Washington: A caesium fountain clock that keeps the United Kingdom’s atomic time is now the most accurate long-term timekeeper in the world.
It was confirmed after the evaluation of the clock by a team of physicists at the National Physical Laboratory (NPL) in the United Kingdom and Penn State University in the United States.
The clock is one of an elite group of caesium fountain clocks that have been built by the timing labs in Europe, the United States, and Japan as their national “primary frequency standard” for the measurement of time.
These national standards are averaged to produce International Atomic Time and Universal Coordinated Time, which are used as time scales worldwide for such critical processes as global communications, satellite navigation and surveying, and time stamping for the computerized transactions of financial and stock markets.
The methods used to improve the U.K. clock also can be used to evaluate the caesium fountain clocks of other countries, substantially improving the world’s most accurate methods of keeping time.

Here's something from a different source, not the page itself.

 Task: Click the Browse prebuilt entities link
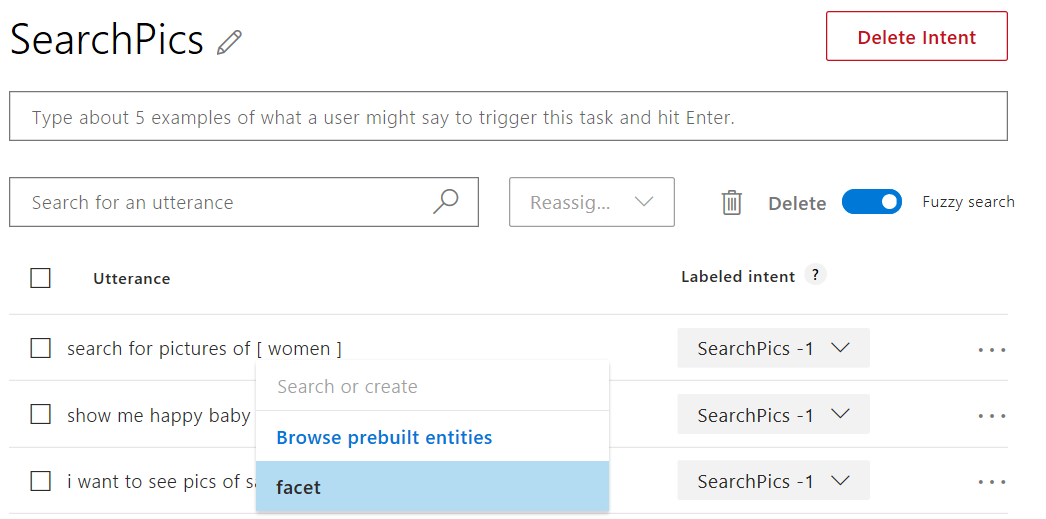pyautogui.click(x=384, y=438)
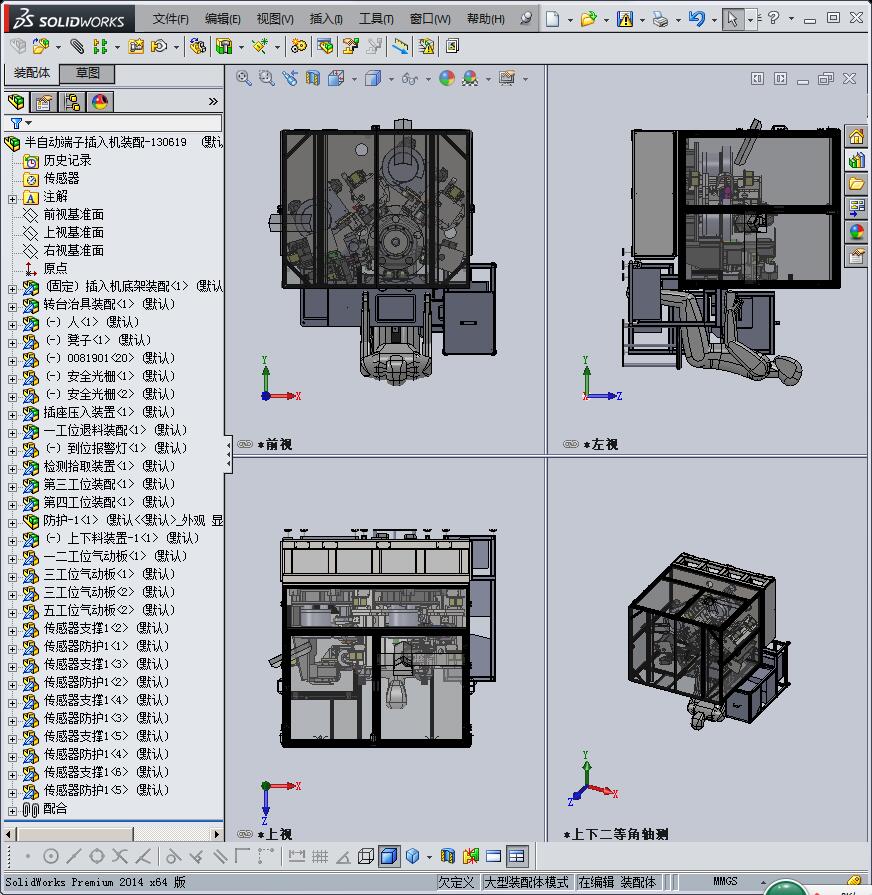Switch to the PropertyManager tab icon
Viewport: 872px width, 895px height.
pos(44,102)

“The improvements that we report in our paper have reduced significantly the caesium fountain clock’s two largest sources of measurement uncertainties -- Doppler shifts and the microwave-lensing frequency shift,” said NPL Project Leader Krzysztof Szymaniec.
The physicists evaluated the recently upgraded caesium fountain clock with physical measurements at NPL and mathematical models developed at Penn State.
The study will be published in the October 2011 issue of the international scientific journal Metrologia.